In the scene where Antoine skips school with his friend, the boys wander off to an amusement area. While there, Antoine decides to go on a “Wheel-spinning” ride, where Antoine stands against a wall, and the ride spins at an incredible rate, forcing Antoine and the other adventurers to rise in the air and stick to the wall. Truffaut decides to capture this scene with mostly point of view shots, where we see through Antoine’s eyes the blurry and chaotic vision in which he sees, or in some ways, understands. Because of the insecurity provided by his parents, Antoine deliberately acts foolish; with the lack of comfort in his own home, filled with displeasure, punishment, and alienation, Antoine does not recognize a sense of stability, but identifies with the jumbled interactions which he finds in the streets causing disarray and confusion. Ironically, it is here, on the lively, brisk and active streets, running away from the lack of affection from his parents, where Antoine finds his repose and his depth of solitude.
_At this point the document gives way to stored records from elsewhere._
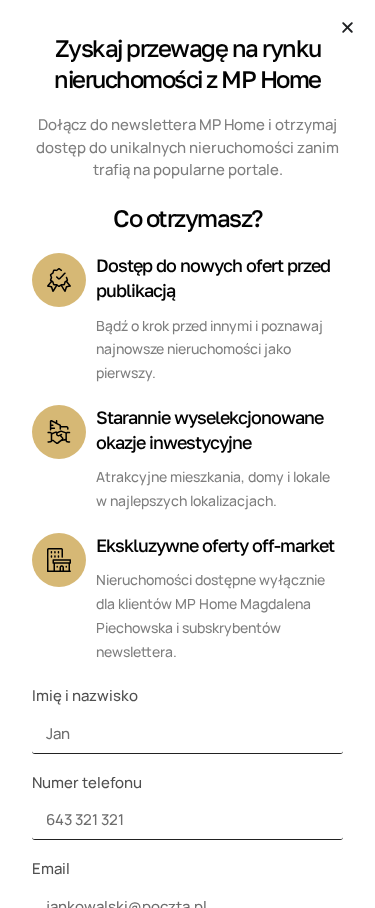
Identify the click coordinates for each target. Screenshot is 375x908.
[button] (347, 27)
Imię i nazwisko (85, 695)
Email (51, 868)
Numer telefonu (87, 782)
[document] (187, 454)
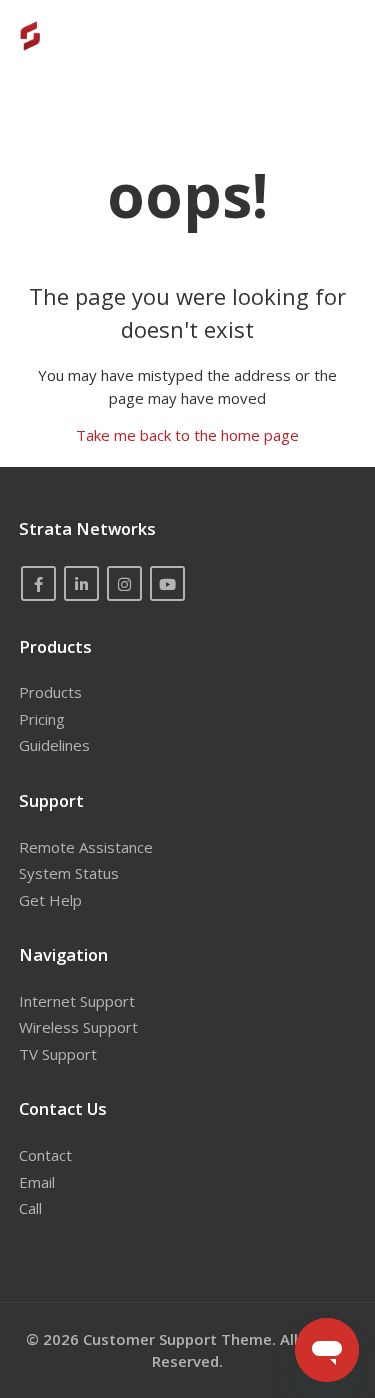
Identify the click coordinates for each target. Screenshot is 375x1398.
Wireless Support (78, 1027)
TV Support (58, 1054)
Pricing (42, 719)
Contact (45, 1155)
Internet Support (77, 1001)
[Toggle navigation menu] (247, 35)
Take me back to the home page (187, 435)
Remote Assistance (86, 847)
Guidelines (54, 745)
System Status (69, 873)
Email (37, 1182)
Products (50, 692)
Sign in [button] (315, 35)
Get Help (50, 900)
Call (30, 1208)
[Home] (58, 36)
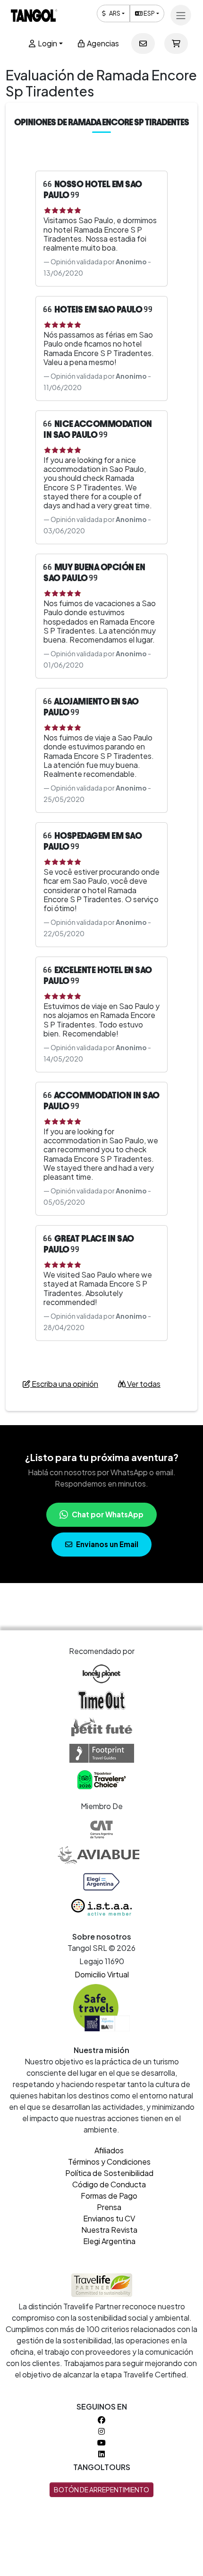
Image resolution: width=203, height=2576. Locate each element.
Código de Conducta (109, 2184)
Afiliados (109, 2150)
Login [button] (46, 43)
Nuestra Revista (109, 2230)
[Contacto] (143, 43)
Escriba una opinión (64, 1384)
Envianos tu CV (109, 2218)
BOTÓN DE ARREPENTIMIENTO (101, 2489)
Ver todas (143, 1384)
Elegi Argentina (109, 2241)
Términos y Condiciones (109, 2162)
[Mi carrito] (176, 43)
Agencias (102, 43)
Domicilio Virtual (102, 1974)
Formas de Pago (109, 2196)
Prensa (109, 2207)
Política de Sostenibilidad (109, 2173)
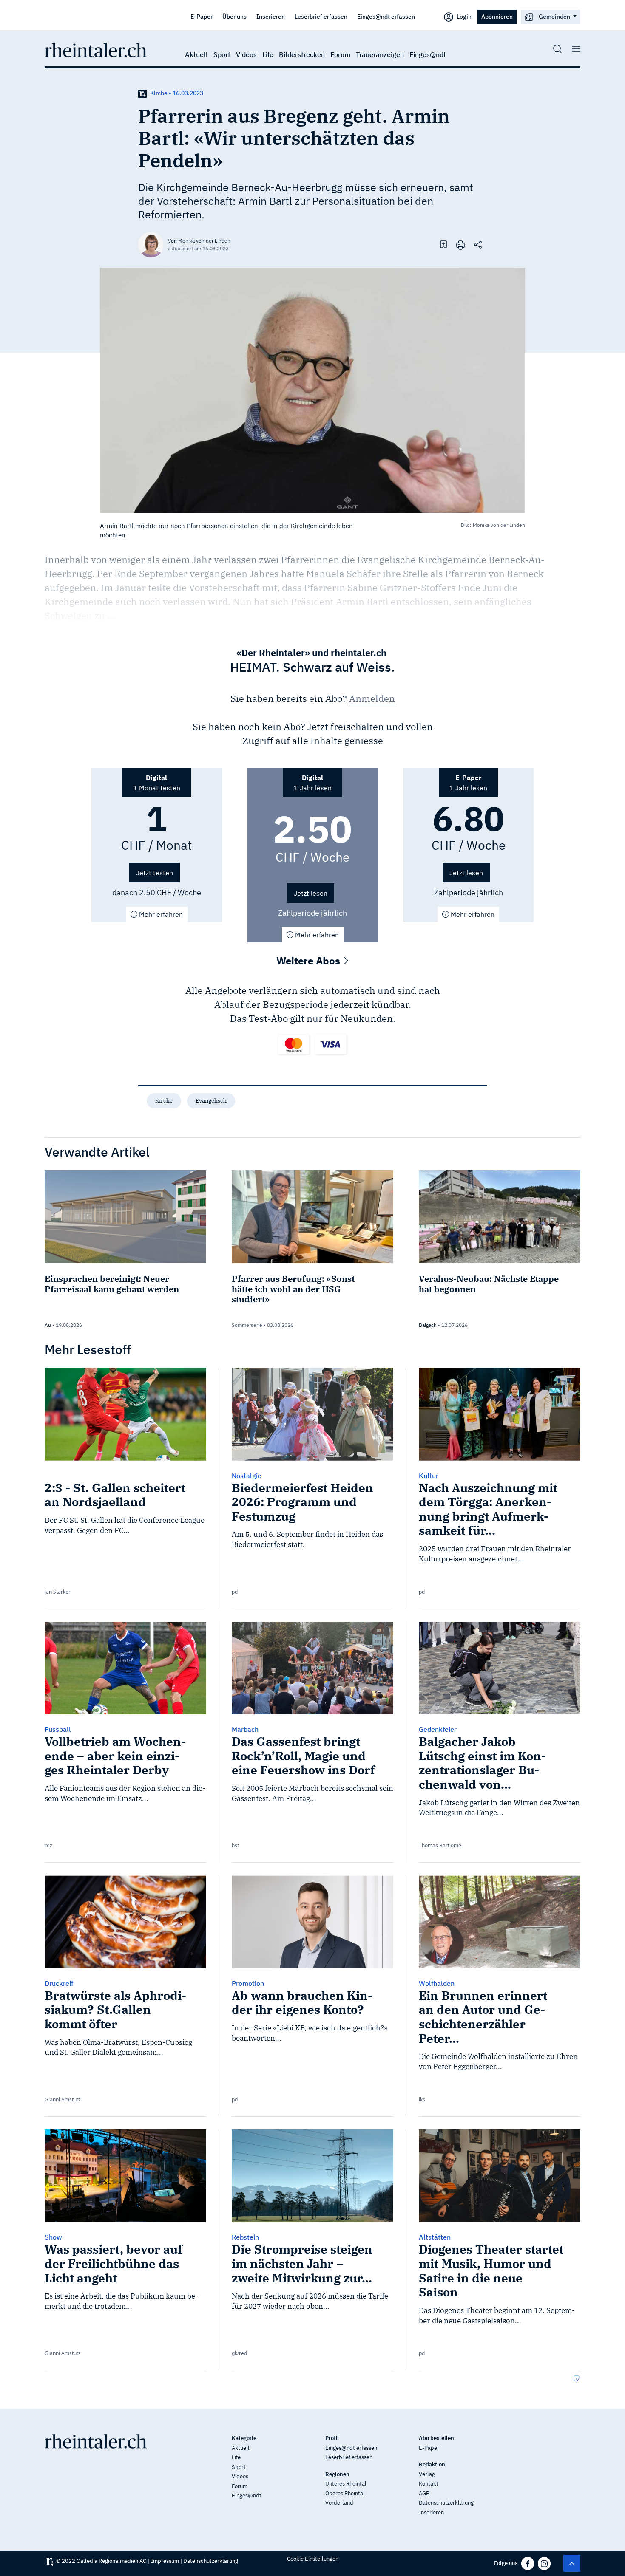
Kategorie (244, 2438)
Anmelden (372, 698)
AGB (424, 2493)
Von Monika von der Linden (199, 241)
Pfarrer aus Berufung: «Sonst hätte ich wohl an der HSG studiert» (293, 1289)
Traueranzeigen (380, 54)
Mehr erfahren (160, 914)
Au (48, 1325)
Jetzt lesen (310, 893)
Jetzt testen (154, 872)
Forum (340, 54)
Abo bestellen (436, 2438)
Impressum (165, 2561)
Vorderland (339, 2502)
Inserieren (270, 16)
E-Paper (201, 16)
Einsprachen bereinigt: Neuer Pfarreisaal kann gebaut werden (112, 1284)
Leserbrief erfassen (321, 16)
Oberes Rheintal (345, 2493)
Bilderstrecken (302, 54)
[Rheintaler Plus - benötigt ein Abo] (142, 93)
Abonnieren (497, 16)
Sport (221, 54)
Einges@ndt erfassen (386, 16)
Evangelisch (211, 1100)
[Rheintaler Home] (96, 49)
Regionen (337, 2474)
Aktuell (196, 54)
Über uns (234, 16)
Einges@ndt (427, 54)
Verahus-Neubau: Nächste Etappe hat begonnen (489, 1284)
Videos (246, 54)
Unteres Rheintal (345, 2483)
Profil (332, 2438)
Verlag (427, 2474)
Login (463, 16)
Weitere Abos (309, 960)
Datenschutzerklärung (446, 2502)
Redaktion (432, 2464)
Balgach (428, 1325)
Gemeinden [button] (554, 16)
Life (267, 54)
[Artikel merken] (443, 244)
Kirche (164, 1100)
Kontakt (428, 2483)
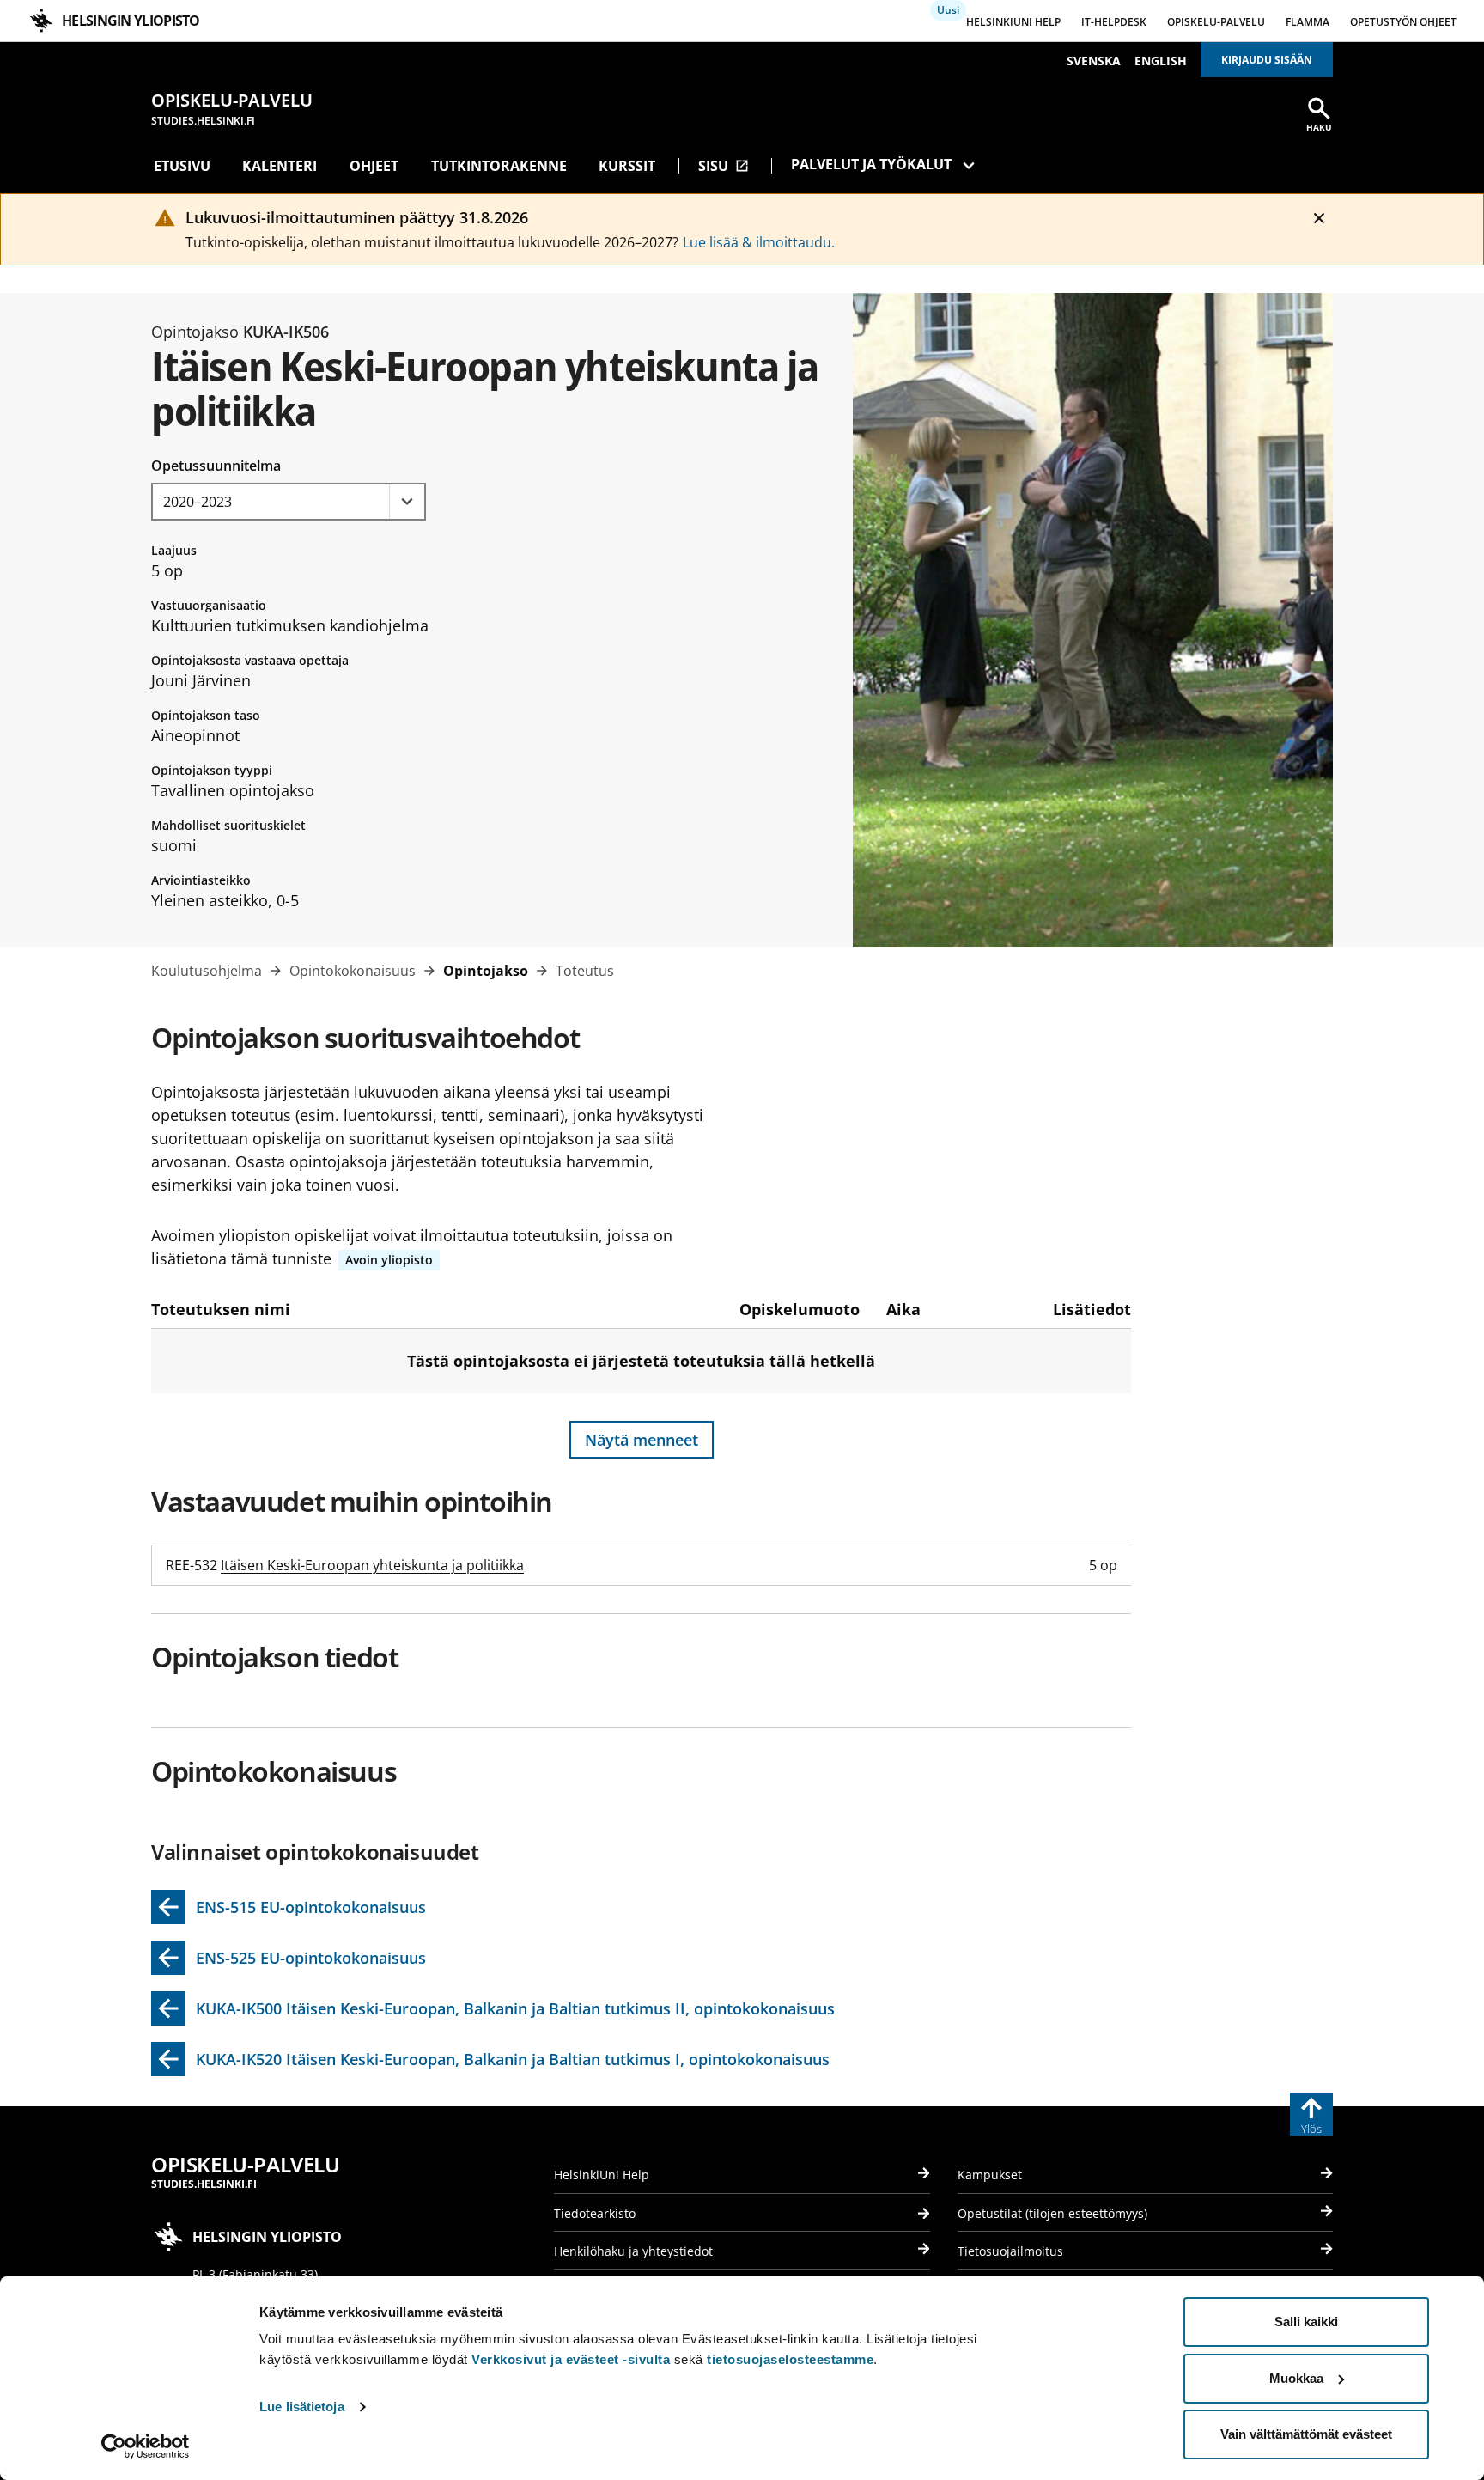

After Antoine continues to create havoc for his parents, they finally agree to send him away to reform school. As this happens, Antoine is taken away in a truck, as he looks out from the vertical, impenetrable bars, blocking his view and access from the city streets. In some ways, as we see from Antoine’s point of view, or Truffaut’s own, we can say that the bars are blocking his sense of freedom; Antoine can no longer escape from his struggles, but must find within himself a sense of self-determination. Later, at reform school, Truffaut expands this message when Antoine is presented within the confines of a cell, with images of similar bars like those of the truck, surrounding the boy in four corners. This time, we see the bars suffocate the boy, as he exhaustingly enhales the smoke from his tattered cigarette.
Finally, while the group of problematic children are playing a game of soccer, Antoine escapes the surveillance of authorities. In the same fashion as escaping from his parents, Antoine runs away from the reform school. This time, running through the barren woods, Truffaut utilizes an extremely long, tracking shot following Antoine running. It is in this way, by shooting this long, tense, and fatiguing take, that Truffaut reflects the “auteur’s” approach by indicating the pain and suffering produced not only in Antoine’s life, but of his own. When Antoine arrives at a shore, still running from authorities, trying to keep his breath, he continues toward the ocean. After taking a few steps into the water, Antoine quickly and suddenly looks back. Truffaut ends the film on this frame exactly, as he provides the shot of Antoine’s face with a still image; even though Antoine senses freedom as he enters the ocean, his footprints will remain: Truffaut splashes away his troubled past, but his childhood isolation will never be forgotten. As a result, it is not whether or not Antoine has looked back because the authority might be there, but rather Truffaut asking if he can avoid revisiting his troubled youth. In the same fashion with Antoine, the end result is probably not good.